- EXERCISE TEXT -
────────────────────────────────────────
The reason parasitism increases during "boom times" is that wealthy people are willing to tolerate the loss of small amounts to parasitism, whereas poor people will take measures to defend themselves from parasitic losses of the same absolute amount. An individual's actions are based on what effect it has on the genes in that individual, assuming the genes have experienced similar situations in the past and evolution has left mostly those genes that respond to situations "adaptively." If the genes in an individual do not benefit by allocating energy to a defense from parasitism, compared to the cost of that defense, they should not be expected to put up a defense. Thus, parasitic behaviors should be able to invade wealthy societies more easily than poor ones. 

This argument does not require that parasitic people "invade" a society from "outside." Rather, desperate individuals may "switch" from being mostly productive to being more parasitic. Also, individuals who are predisposed to being parasitic (have lower thresholds for responding to situations in parasitic manners) may flourish, while their less fortunate producer‑brethren flounder and produce fewer offspring. The first process can occur almost instantly, in a matter of years, while the second process requires generations to have an effect.

The previous argument assumed that within a society there was a wide range of wealth.  A society that achieves wealth by capitalist means is likely to create wealth disparities.  In America the wealthiest 1% now own 40% of the country’s assets, and the wealth gap is increasing at a frightening rate. Among the Western industrial nations America has the highest levels of wealth inequality within its borders (Phillips, 2002). This growing disparity within a society is frightening because it causes those left behind to feel forgotten, and “left out” – which resembles banishment from the tribe. And whenever people feel banished, the tribe that banished them is “fair game” for reprisal by the banished.
────────────────────────────────────────
- DATASET EXCERPTS -

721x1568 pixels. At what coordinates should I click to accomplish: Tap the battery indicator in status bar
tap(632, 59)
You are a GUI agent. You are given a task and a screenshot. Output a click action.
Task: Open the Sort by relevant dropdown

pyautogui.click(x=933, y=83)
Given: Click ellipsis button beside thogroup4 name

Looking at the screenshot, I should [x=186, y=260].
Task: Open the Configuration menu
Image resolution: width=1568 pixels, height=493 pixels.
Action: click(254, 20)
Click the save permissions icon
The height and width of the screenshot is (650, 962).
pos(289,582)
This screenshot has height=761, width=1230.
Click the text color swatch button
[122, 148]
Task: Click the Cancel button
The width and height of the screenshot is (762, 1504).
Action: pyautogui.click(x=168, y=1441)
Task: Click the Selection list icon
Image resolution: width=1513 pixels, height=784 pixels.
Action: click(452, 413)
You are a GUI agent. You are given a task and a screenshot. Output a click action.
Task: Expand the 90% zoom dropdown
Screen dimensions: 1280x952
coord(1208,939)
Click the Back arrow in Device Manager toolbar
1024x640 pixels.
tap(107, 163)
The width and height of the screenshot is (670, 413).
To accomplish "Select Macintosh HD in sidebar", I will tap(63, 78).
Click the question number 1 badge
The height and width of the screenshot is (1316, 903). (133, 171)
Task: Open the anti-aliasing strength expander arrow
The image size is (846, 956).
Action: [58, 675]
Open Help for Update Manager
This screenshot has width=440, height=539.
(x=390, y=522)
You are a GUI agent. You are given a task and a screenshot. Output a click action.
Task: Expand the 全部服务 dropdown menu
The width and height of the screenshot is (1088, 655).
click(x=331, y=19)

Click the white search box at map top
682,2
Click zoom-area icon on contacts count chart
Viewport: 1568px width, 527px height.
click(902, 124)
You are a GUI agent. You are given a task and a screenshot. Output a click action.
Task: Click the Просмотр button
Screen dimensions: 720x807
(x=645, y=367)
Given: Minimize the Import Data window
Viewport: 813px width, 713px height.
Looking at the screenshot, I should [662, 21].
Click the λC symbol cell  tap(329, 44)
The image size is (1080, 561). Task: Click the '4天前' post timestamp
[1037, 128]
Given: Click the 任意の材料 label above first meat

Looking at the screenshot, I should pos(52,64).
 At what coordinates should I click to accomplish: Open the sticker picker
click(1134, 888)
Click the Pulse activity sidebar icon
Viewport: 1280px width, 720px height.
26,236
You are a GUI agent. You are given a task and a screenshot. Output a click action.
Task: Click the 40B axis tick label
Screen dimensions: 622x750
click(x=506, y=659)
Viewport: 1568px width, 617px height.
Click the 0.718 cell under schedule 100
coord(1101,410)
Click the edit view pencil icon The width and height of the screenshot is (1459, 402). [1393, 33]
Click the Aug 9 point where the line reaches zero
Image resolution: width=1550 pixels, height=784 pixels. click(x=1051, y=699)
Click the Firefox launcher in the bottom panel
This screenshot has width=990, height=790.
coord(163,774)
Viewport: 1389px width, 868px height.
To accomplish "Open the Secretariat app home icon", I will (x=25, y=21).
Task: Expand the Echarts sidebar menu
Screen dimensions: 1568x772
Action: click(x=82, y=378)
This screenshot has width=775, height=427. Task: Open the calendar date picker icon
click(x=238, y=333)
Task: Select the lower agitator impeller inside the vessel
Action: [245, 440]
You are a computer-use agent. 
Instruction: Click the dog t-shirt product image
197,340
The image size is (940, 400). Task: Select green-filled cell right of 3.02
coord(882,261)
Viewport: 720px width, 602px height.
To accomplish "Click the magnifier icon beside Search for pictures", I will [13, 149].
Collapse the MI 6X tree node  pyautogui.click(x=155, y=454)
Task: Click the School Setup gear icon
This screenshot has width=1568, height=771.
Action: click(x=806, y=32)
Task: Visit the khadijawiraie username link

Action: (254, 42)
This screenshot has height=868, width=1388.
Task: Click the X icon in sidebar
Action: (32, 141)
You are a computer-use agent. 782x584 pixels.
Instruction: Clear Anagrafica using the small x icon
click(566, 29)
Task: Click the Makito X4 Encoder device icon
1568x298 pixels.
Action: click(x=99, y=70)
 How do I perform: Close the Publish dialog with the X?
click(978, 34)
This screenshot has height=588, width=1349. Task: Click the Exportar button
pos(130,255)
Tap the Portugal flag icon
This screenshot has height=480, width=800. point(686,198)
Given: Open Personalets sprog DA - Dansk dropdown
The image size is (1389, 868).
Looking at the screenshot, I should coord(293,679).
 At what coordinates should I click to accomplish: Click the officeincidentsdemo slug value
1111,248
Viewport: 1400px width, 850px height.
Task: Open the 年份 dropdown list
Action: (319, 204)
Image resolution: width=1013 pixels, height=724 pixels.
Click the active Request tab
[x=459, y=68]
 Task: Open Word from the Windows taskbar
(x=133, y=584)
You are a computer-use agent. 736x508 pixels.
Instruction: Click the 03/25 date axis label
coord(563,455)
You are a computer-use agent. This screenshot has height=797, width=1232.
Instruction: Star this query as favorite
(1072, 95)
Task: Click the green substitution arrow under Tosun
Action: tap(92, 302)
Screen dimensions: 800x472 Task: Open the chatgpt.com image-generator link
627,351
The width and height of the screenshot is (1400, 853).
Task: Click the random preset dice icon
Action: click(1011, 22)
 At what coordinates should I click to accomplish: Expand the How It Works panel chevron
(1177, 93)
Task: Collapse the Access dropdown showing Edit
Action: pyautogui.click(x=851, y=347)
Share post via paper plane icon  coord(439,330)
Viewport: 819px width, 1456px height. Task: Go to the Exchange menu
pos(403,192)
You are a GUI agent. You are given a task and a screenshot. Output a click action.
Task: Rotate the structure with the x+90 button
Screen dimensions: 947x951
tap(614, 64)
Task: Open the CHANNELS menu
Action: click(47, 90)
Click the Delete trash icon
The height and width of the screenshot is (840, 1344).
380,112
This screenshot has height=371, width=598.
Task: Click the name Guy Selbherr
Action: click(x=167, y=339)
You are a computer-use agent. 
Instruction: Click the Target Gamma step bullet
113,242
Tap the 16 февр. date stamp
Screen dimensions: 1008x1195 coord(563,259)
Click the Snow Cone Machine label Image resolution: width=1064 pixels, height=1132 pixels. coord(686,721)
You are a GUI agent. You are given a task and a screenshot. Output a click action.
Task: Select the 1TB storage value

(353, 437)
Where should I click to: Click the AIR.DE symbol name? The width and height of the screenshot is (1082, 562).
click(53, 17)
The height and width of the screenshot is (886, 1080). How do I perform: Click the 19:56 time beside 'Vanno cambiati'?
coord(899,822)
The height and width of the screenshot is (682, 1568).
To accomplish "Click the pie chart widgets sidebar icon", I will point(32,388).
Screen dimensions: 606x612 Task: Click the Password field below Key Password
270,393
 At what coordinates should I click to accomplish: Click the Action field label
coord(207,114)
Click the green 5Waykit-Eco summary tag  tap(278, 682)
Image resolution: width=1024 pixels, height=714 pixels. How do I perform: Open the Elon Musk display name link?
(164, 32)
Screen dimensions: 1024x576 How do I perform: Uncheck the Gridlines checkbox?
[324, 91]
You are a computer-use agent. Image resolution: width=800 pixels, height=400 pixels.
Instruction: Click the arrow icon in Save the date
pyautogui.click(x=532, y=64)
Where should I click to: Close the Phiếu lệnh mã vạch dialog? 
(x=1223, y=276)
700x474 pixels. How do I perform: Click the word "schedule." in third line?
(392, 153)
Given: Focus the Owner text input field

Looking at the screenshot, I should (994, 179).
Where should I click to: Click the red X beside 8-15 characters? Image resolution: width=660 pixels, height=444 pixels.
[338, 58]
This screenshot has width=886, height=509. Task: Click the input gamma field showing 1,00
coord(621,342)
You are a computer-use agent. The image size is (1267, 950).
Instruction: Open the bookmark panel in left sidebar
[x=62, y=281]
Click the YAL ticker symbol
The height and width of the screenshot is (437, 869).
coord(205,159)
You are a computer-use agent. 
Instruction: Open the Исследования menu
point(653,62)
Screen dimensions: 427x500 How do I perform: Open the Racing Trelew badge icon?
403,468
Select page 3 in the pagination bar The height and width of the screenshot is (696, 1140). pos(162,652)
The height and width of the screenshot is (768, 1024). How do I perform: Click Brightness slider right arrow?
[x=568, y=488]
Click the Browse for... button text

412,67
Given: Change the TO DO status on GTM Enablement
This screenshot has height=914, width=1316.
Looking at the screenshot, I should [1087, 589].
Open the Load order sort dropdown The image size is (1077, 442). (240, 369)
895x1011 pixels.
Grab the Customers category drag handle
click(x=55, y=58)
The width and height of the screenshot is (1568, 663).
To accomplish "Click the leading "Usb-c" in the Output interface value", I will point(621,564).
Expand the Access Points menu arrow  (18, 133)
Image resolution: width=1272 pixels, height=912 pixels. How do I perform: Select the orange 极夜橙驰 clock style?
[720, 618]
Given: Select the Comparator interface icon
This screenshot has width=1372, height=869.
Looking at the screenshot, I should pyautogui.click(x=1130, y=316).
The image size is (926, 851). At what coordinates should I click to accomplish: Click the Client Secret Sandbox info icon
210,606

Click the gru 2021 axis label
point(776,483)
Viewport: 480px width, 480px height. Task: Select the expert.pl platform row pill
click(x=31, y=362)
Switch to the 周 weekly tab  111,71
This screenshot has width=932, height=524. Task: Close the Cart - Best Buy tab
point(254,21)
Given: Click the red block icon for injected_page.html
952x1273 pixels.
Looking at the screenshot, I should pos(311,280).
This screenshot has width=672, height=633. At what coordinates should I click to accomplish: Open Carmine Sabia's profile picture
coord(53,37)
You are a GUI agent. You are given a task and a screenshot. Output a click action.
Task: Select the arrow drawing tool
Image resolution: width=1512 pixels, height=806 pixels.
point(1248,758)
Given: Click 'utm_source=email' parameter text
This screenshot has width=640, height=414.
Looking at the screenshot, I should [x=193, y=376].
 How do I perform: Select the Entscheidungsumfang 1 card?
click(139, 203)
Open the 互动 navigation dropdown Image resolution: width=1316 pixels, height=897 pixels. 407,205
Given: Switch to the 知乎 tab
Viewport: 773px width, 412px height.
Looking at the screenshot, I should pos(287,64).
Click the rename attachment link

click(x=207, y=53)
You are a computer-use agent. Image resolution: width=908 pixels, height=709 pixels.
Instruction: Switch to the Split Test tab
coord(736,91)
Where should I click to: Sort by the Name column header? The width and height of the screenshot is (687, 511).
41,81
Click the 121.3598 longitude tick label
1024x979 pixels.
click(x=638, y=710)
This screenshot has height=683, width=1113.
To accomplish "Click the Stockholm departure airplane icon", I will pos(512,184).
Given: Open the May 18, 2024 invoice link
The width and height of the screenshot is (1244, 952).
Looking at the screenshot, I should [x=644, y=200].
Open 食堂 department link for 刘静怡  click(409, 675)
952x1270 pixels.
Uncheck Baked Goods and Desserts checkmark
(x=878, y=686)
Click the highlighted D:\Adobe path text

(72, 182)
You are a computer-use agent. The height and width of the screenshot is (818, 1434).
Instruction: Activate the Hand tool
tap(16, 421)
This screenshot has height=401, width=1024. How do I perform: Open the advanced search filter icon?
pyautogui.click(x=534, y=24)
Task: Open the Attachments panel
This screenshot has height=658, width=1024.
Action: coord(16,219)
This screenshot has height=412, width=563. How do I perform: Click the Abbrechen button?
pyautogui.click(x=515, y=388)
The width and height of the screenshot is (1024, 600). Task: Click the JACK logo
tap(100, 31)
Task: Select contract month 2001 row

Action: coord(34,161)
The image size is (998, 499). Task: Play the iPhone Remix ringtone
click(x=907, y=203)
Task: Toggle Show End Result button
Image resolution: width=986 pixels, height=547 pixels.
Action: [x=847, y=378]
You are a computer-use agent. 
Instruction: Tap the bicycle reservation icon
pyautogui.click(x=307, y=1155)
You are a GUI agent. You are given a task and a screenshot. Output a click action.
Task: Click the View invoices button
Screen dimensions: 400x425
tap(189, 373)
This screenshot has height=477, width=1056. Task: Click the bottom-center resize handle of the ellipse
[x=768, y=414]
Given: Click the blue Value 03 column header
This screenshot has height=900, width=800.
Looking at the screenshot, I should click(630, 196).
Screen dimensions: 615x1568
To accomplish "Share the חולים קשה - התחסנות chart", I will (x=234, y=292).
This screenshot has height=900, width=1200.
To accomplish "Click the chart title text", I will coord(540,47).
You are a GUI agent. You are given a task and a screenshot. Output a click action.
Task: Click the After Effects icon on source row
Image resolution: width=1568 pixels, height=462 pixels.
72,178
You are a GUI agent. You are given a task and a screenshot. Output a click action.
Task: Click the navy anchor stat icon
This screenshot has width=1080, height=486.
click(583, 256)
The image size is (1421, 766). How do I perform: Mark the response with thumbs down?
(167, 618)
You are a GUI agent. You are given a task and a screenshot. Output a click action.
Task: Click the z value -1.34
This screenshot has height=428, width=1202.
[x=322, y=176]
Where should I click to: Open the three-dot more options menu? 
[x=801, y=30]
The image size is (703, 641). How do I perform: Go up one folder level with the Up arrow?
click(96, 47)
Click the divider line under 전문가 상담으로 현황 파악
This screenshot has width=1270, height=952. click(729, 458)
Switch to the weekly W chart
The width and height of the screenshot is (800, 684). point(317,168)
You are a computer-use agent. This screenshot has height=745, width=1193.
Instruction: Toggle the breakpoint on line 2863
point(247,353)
────────────────────────────────────────
- TASKS TO COMPLETE -
• 1. Answer these questions from the passage on parasitism and wealth:
(a) Why does parasitism increase during "boom times"?
(b) Which of the two processes described can occur in a matter of years?
(c) What share of America's assets do the wealthiest 1% own?
• 2. Write the next part of the passage on parasitism and wealth, picking up after its final sentence.
The rows have nothing to do with this work.

- ANSWERS TO THIS EXERCISE -
• 1.
(a) Wealthy people are willing to tolerate losing small amounts to parasitism, while poor people take measures to defend themselves from losses of the same absolute amount.
(b) Desperate individuals switching from being mostly productive to being more parasitic.
(c) 40%.

• 2.
The greatness of a civilization is probably correlated with its per capita wealth. When we refer to the "rise of a civilization to greatness," we may be thinking about the amount of activity devoted to the arts, science, and technology, and these are correlated with the availability of funds (patrons of the arts, etc.) for those activities, which is related to per capita wealth (consider the famous example of the Medici family’s patronage in fifteenth-century Florence, Italy).

I am assuming that our ancestors have experienced a sufficient number of boom and bust episodes that our genome has "adapted" to this dynamic. Although it is theoretically possible the genome has not adapted to boom/bust scenarios, to the extent that they have our present civilization’s zenith may be short-lived.